Un accord entre le Kosovo et la Serbie

La Serbie et le Kosovo ont signé mardi des accords dans les domaines de l'énergie et des télécommunications, une étape vers la normalisation des relations entre les deux pays et, peut-être à terme, vers le rapprochement de Belgrade de l'Union européenne.

(Une jeune albanaise du Kosovo passe devant un drapeau serbe alors qu'elle traverse le principal pont de Mitrovica, dans le nord, un des sujets de l'accord négocié mardi. © REUTERS/Hazir Reka)

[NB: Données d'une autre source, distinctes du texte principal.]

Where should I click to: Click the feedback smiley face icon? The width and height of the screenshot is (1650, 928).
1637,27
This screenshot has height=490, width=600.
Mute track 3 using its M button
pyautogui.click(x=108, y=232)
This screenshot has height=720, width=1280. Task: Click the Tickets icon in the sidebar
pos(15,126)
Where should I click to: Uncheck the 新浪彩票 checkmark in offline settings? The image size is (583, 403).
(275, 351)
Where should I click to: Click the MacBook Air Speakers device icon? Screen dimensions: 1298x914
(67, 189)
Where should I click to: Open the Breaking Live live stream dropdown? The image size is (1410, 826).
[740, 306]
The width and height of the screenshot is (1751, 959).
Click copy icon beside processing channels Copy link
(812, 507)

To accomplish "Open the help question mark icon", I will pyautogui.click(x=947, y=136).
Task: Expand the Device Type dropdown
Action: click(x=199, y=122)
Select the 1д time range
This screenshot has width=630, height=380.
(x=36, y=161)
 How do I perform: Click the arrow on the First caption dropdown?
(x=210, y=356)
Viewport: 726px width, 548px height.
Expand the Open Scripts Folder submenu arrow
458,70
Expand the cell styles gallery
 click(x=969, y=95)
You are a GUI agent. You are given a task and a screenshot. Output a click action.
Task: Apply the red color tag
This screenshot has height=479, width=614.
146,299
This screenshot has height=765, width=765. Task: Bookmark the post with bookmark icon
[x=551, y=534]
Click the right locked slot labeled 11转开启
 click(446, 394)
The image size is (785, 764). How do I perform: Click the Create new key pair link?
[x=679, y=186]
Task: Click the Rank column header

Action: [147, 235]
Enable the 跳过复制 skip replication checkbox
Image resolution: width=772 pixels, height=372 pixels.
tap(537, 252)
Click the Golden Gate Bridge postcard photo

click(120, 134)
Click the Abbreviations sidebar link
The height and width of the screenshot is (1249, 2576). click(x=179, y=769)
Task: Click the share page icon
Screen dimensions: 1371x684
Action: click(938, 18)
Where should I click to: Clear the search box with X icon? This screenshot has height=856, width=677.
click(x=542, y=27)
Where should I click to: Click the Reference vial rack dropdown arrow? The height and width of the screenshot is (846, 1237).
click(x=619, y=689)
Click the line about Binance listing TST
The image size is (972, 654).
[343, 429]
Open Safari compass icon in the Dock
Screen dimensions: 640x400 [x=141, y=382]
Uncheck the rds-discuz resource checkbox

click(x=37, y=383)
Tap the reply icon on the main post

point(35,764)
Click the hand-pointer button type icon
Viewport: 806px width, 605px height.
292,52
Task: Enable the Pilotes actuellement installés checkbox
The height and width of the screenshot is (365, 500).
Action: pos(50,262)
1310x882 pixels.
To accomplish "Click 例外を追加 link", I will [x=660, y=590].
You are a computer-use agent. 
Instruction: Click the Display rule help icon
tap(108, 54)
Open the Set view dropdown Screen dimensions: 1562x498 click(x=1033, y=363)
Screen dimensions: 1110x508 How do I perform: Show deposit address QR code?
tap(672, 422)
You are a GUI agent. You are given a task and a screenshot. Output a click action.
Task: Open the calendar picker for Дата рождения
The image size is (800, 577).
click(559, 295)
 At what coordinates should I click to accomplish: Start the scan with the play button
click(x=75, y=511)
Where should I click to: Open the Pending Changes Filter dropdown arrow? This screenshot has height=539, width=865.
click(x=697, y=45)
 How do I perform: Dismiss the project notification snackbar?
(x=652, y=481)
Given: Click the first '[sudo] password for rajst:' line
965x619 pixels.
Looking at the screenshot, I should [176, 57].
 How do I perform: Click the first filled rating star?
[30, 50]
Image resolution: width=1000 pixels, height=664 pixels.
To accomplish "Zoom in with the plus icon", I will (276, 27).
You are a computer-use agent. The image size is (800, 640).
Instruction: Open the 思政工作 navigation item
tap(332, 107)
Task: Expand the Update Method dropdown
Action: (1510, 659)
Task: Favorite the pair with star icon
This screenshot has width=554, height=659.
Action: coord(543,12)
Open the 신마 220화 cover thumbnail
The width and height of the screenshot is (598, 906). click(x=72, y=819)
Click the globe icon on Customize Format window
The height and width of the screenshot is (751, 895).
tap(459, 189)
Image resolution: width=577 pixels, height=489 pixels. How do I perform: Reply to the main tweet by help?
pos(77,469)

Les accords négociés entre la Serbie et le Kosovo sous l'égide de l'Union européenne portent sur des points très concrets, mais peuvent constituer un premier pas vers la normalisation des relations entre les deux pays, marquées par la guerre de 1997-99. Premier point, le Kosovo se verra par exemple attribuer un indicatif téléphonique, une façon pour la Serbie de reconnaître à demi-mot la souveraineté de son ancienne province à majorité albanophone qui a déclaré son indépendance en 2008. Le Premier ministre serbe Aleksandar Vucic et son homologue kosovar, Isa Mustafa, sont également tombés d'accord sur des questions énergétiques, sur la mise en place d'une justice commune aux Serbes et aux Kosovars du nord du Kosovo et sur le très symbolique pont de Mitrovica, qui constitue encore un point de tension entre les populations.

Processus de normalisation pour la Serbie

"Le résultat d'aujourd'hui représente un jalon important dans le processus de normalisation ", a insisté Federica Mogherini, Haute Représentante de l'Union européenne pour la politique étrangère et de sécurité commune. Les espoirs de la Serbie d'ouvrir le premier volet de discussions avec l'UE en vue de rejoindre les Vingt-Huit dépendent de la mise en oeuvre d'un accord de normalisation avec le Kosovo signé en 2013. La question du génocide de Srebrenica, dans l'actuelle République serbe de Bosnie, constitue également un obstacle sur le parcours de Belgrade.

En 1999, l'Otan avait mené une campagne de bombardements pour chasser les forces serbes du Kosovo et mettre un terme à des tueries et à des expulsions massives d'habitants de la région vers les pays voisins. La diplomatie américaine a salué l'annonce de la signature de l'accord, mardi.